### [Data to use]

- - - - - - -

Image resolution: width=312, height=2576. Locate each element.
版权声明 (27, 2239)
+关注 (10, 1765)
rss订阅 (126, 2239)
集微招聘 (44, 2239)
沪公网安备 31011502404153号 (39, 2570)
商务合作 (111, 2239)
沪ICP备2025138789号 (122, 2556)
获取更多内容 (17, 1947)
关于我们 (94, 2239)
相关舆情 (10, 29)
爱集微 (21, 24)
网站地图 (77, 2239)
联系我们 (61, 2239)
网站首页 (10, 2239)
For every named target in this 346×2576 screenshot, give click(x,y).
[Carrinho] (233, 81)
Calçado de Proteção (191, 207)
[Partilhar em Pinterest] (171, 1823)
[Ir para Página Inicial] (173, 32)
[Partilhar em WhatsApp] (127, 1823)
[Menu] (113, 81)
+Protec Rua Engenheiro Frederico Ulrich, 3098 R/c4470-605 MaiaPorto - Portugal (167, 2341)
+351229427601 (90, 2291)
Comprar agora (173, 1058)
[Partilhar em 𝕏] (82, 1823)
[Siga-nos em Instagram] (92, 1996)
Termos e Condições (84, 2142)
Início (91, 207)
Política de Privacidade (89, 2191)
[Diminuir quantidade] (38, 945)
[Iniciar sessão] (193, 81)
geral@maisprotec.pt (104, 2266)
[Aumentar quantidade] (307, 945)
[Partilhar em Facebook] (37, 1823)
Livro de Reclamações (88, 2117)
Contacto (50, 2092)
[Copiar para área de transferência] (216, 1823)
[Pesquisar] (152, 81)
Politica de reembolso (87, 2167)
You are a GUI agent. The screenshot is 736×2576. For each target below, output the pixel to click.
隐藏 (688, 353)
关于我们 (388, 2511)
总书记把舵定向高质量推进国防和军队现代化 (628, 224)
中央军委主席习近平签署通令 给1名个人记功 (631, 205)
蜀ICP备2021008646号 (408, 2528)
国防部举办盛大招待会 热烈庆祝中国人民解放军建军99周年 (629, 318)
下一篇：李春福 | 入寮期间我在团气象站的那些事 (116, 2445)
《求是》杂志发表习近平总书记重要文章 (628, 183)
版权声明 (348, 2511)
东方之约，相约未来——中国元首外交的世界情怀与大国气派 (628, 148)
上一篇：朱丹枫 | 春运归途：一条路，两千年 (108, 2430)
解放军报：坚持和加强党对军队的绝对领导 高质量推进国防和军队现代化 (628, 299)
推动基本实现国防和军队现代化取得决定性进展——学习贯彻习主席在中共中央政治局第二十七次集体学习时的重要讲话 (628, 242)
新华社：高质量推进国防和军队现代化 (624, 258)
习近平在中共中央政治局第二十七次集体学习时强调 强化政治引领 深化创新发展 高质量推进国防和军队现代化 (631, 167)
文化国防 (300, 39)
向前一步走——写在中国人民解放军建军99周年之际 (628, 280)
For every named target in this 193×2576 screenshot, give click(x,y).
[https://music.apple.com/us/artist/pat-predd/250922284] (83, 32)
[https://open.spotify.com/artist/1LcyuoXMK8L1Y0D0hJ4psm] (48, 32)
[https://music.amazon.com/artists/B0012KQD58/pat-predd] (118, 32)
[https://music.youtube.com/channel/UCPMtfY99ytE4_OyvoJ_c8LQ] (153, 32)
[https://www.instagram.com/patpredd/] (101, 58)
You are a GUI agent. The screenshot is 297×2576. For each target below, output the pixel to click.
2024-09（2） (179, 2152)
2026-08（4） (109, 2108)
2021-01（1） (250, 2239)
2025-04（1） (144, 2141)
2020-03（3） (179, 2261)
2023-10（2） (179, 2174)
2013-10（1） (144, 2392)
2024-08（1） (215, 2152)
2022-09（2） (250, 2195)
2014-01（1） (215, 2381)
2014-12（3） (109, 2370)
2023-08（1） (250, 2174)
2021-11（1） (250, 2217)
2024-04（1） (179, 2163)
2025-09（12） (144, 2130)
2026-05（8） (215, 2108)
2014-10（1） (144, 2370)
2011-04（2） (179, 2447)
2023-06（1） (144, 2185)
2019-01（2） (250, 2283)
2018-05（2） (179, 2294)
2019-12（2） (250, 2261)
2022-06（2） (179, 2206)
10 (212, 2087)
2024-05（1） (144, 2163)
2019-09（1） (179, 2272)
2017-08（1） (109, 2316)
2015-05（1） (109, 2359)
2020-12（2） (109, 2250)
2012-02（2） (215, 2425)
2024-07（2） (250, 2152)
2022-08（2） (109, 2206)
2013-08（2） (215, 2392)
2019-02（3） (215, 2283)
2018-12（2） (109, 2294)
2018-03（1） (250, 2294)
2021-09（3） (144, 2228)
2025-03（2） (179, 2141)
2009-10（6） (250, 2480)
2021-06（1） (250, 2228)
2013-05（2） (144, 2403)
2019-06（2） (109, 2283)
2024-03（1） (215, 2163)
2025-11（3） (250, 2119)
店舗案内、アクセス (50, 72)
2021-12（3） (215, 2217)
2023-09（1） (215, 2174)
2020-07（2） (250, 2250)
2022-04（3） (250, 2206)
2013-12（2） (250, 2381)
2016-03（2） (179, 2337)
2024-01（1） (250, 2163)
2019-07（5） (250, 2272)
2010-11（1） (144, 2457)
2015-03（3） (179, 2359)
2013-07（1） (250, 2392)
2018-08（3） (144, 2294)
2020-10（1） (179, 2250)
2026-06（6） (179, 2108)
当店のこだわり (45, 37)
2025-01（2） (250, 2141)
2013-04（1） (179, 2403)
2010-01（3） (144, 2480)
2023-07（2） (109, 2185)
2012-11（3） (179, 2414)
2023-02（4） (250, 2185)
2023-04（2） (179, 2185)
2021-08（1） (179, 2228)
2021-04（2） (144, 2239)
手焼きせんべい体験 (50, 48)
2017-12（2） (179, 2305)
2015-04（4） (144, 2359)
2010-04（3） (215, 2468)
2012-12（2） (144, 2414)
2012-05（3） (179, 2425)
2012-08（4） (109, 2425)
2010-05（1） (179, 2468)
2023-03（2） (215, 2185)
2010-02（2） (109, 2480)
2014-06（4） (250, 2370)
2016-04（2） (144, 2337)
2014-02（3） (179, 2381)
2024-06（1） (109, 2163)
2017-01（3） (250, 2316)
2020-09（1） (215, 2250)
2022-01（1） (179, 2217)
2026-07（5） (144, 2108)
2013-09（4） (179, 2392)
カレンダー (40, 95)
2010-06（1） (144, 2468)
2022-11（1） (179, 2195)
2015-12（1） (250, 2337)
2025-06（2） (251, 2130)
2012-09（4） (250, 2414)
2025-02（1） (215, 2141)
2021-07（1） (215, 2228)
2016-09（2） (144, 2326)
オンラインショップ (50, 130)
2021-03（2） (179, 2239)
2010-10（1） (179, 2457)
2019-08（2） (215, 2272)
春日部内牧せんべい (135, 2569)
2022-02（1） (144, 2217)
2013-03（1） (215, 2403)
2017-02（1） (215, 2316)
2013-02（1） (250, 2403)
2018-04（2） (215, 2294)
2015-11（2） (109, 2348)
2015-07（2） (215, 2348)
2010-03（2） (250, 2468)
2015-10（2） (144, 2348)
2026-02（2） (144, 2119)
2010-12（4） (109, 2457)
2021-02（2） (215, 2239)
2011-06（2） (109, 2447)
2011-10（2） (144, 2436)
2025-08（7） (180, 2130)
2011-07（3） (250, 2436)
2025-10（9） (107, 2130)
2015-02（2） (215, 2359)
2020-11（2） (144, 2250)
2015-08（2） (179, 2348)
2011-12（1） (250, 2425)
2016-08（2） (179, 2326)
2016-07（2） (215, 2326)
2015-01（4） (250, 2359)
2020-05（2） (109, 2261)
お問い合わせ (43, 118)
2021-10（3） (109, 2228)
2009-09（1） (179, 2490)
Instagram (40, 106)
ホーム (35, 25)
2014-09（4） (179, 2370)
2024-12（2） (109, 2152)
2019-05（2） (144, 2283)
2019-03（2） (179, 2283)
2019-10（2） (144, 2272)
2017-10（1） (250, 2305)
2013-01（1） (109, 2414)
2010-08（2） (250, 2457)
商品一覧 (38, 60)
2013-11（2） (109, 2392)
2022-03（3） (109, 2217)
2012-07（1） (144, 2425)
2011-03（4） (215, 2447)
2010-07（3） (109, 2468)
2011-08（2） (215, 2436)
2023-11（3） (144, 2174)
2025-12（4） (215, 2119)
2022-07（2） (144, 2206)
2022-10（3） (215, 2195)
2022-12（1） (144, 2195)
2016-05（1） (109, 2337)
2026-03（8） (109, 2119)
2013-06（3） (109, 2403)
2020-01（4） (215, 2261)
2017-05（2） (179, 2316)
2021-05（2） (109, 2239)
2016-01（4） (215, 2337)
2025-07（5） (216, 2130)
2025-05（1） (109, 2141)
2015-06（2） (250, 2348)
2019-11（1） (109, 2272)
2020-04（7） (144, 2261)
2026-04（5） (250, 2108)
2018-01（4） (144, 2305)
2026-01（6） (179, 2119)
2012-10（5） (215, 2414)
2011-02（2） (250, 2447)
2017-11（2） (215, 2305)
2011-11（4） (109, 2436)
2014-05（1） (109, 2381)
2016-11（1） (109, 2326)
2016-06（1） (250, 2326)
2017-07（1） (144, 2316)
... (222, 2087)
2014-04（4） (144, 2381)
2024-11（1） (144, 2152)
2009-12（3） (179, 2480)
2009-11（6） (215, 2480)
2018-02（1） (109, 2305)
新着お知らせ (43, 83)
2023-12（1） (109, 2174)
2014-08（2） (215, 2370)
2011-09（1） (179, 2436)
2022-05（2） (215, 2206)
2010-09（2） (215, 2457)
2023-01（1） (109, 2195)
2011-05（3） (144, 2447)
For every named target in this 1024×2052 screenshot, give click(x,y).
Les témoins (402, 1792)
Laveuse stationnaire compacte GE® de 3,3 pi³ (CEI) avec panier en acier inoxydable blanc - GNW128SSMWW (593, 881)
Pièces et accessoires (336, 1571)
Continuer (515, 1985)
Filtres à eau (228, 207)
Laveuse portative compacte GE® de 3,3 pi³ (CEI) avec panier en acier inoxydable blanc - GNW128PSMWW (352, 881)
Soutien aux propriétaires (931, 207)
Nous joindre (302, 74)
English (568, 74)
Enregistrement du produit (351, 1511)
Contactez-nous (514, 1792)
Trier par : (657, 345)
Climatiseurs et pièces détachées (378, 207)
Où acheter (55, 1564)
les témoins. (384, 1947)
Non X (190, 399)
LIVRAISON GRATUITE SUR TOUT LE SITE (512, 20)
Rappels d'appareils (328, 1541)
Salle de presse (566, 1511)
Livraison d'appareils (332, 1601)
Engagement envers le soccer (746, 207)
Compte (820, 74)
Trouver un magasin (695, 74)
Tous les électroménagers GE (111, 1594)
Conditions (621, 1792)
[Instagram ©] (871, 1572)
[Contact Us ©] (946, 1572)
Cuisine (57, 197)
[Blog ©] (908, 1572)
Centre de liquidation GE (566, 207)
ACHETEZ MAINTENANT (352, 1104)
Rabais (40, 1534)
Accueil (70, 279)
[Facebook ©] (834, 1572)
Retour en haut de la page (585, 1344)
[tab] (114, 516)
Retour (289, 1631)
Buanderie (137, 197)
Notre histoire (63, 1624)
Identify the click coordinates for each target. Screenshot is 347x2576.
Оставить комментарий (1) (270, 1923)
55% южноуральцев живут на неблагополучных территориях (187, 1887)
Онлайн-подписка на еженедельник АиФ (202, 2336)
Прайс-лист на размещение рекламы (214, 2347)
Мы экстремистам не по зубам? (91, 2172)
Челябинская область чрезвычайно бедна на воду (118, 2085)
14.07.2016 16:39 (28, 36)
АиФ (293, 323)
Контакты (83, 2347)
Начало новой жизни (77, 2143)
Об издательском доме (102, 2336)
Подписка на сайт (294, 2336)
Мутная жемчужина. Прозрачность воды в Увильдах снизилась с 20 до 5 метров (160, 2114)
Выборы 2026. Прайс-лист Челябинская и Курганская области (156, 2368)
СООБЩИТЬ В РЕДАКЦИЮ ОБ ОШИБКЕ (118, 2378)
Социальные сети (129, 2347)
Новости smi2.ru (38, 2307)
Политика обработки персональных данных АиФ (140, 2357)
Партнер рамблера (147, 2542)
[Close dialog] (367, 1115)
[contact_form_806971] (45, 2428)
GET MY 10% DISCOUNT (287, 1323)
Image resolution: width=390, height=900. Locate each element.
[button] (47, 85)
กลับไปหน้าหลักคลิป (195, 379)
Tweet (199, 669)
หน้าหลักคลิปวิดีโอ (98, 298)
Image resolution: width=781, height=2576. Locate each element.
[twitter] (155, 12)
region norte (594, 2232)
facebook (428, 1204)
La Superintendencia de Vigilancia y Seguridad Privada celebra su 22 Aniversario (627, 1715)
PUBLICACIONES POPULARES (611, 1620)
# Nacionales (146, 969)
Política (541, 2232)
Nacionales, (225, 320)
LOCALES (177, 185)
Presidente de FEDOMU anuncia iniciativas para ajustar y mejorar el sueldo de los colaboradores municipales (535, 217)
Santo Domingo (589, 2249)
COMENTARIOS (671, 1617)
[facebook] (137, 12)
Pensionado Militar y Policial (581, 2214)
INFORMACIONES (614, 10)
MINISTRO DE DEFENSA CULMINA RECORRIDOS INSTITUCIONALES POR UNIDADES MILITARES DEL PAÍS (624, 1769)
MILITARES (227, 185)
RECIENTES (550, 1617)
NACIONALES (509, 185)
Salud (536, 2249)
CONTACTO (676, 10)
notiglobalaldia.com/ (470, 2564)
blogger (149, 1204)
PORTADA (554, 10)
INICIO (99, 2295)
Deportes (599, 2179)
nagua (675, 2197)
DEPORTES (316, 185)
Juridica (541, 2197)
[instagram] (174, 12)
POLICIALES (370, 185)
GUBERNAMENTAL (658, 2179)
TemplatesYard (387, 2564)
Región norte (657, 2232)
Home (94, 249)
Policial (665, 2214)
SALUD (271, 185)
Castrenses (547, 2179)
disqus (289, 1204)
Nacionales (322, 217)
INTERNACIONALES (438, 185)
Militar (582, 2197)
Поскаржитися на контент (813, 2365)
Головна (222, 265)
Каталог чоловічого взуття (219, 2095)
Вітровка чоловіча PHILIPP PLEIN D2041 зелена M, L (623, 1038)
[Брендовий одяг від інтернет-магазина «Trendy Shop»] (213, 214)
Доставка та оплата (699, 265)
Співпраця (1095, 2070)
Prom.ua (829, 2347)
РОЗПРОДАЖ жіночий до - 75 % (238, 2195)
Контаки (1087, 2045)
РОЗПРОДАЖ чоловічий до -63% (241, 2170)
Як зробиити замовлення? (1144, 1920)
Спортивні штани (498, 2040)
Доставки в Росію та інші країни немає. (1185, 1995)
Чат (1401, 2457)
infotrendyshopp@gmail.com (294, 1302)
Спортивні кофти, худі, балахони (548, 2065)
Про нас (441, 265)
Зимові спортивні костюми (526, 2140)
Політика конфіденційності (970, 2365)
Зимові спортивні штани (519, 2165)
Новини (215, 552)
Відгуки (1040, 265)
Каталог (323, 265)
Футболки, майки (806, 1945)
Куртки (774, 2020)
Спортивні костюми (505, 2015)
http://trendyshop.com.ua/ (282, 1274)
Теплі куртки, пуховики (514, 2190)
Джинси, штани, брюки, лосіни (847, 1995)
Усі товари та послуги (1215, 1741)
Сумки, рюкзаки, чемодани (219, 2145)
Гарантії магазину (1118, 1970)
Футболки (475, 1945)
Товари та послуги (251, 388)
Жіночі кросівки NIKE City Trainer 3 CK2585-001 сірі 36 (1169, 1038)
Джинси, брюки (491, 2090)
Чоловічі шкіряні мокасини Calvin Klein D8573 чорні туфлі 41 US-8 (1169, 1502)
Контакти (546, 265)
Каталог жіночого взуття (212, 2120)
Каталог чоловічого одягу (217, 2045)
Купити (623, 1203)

- - - - - - -

### [Exercise aim]
From the entries above, restate word for word the lines from the line containing "55% южноуральцев живут" to the line containing "Мутная жемчужина. Прозрачность", both ends included, and nothing more.

### [Response below]
55% южноуральцев живут на неблагополучных территориях (187, 1887)
Онлайн-подписка на еженедельник АиФ (202, 2336)
Прайс-лист на размещение рекламы (214, 2347)
Мы экстремистам не по зубам? (91, 2172)
Челябинская область чрезвычайно бедна на воду (118, 2085)
14.07.2016 16:39 (28, 36)
АиФ (293, 323)
Контакты (83, 2347)
Начало новой жизни (77, 2143)
Об издательском доме (102, 2336)
Подписка на сайт (294, 2336)
Мутная жемчужина. Прозрачность воды в Увильдах снизилась с 20 до 5 метров (160, 2114)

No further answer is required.